Records for this exercise:
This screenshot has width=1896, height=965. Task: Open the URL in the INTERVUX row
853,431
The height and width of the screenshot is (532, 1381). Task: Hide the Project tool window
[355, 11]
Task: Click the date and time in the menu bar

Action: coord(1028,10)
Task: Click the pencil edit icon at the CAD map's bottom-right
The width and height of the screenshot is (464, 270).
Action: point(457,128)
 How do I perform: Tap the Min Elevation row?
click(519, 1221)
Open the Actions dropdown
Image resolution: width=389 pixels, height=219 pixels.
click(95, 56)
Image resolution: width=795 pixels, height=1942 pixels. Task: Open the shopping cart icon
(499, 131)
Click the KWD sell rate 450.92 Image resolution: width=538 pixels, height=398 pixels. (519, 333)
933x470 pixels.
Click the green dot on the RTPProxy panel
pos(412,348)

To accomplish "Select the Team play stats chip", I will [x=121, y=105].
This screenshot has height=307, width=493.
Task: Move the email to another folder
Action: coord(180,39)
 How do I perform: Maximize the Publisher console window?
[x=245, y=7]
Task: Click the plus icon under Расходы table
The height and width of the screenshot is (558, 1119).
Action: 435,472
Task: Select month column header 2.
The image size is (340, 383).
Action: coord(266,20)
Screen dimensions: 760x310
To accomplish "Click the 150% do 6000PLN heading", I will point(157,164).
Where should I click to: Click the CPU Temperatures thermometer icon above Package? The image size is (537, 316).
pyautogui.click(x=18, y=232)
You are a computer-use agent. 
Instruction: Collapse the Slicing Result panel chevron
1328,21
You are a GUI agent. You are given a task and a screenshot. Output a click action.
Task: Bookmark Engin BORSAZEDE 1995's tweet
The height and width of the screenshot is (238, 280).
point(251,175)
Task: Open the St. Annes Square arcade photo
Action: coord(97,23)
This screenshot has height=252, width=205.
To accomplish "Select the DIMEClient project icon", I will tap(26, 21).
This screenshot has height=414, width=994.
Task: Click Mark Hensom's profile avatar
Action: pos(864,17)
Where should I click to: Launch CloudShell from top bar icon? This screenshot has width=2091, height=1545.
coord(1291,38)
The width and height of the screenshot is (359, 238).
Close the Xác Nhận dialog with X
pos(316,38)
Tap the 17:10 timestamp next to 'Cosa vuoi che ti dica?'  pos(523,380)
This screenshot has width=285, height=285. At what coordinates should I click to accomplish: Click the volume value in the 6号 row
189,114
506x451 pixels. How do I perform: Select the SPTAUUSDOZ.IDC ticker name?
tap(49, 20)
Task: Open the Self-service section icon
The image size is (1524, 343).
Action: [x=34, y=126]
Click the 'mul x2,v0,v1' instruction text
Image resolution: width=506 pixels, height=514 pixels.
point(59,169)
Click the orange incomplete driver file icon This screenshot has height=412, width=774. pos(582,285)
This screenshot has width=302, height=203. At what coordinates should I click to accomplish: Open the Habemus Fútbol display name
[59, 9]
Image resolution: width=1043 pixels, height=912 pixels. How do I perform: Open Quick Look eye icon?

Required task: Update the data above by replacing every occurrence of "Where should I click to" with "Which spot should I select to" and leaving everything else unchanged.

Response to the task:
This screenshot has width=1896, height=965. Task: Open the URL in the INTERVUX row
853,431
The height and width of the screenshot is (532, 1381). Task: Hide the Project tool window
[355, 11]
Task: Click the date and time in the menu bar

Action: coord(1028,10)
Task: Click the pencil edit icon at the CAD map's bottom-right
The width and height of the screenshot is (464, 270).
Action: point(457,128)
 How do I perform: Tap the Min Elevation row?
click(519, 1221)
Open the Actions dropdown
Image resolution: width=389 pixels, height=219 pixels.
click(95, 56)
Image resolution: width=795 pixels, height=1942 pixels. Task: Open the shopping cart icon
(499, 131)
Click the KWD sell rate 450.92 Image resolution: width=538 pixels, height=398 pixels. (519, 333)
933x470 pixels.
Click the green dot on the RTPProxy panel
pos(412,348)

To accomplish "Select the Team play stats chip", I will [x=121, y=105].
This screenshot has height=307, width=493.
Task: Move the email to another folder
Action: coord(180,39)
 How do I perform: Maximize the Publisher console window?
[x=245, y=7]
Task: Click the plus icon under Расходы table
The height and width of the screenshot is (558, 1119).
Action: 435,472
Task: Select month column header 2.
The image size is (340, 383).
Action: coord(266,20)
Screen dimensions: 760x310
To accomplish "Click the 150% do 6000PLN heading", I will point(157,164).
Which spot should I select to: Click the CPU Temperatures thermometer icon above Package? The image size is (537, 316).
pyautogui.click(x=18, y=232)
You are a computer-use agent. 
Instruction: Collapse the Slicing Result panel chevron
1328,21
You are a GUI agent. You are given a task and a screenshot. Output a click action.
Task: Bookmark Engin BORSAZEDE 1995's tweet
The height and width of the screenshot is (238, 280).
point(251,175)
Task: Open the St. Annes Square arcade photo
Action: coord(97,23)
This screenshot has height=252, width=205.
To accomplish "Select the DIMEClient project icon", I will tap(26, 21).
This screenshot has height=414, width=994.
Task: Click Mark Hensom's profile avatar
Action: pos(864,17)
Which spot should I select to: Launch CloudShell from top bar icon? This screenshot has width=2091, height=1545.
coord(1291,38)
The width and height of the screenshot is (359, 238).
Close the Xác Nhận dialog with X
pos(316,38)
Tap the 17:10 timestamp next to 'Cosa vuoi che ti dica?'  pos(523,380)
This screenshot has width=285, height=285. At what coordinates should I click to accomplish: Click the volume value in the 6号 row
189,114
506x451 pixels. How do I perform: Select the SPTAUUSDOZ.IDC ticker name?
tap(49, 20)
Task: Open the Self-service section icon
The image size is (1524, 343).
Action: [x=34, y=126]
Click the 'mul x2,v0,v1' instruction text
Image resolution: width=506 pixels, height=514 pixels.
point(59,169)
Click the orange incomplete driver file icon This screenshot has height=412, width=774. pos(582,285)
This screenshot has width=302, height=203. At what coordinates should I click to accomplish: Open the Habemus Fútbol display name
[59, 9]
Image resolution: width=1043 pixels, height=912 pixels. How do I perform: Open Quick Look eye icon?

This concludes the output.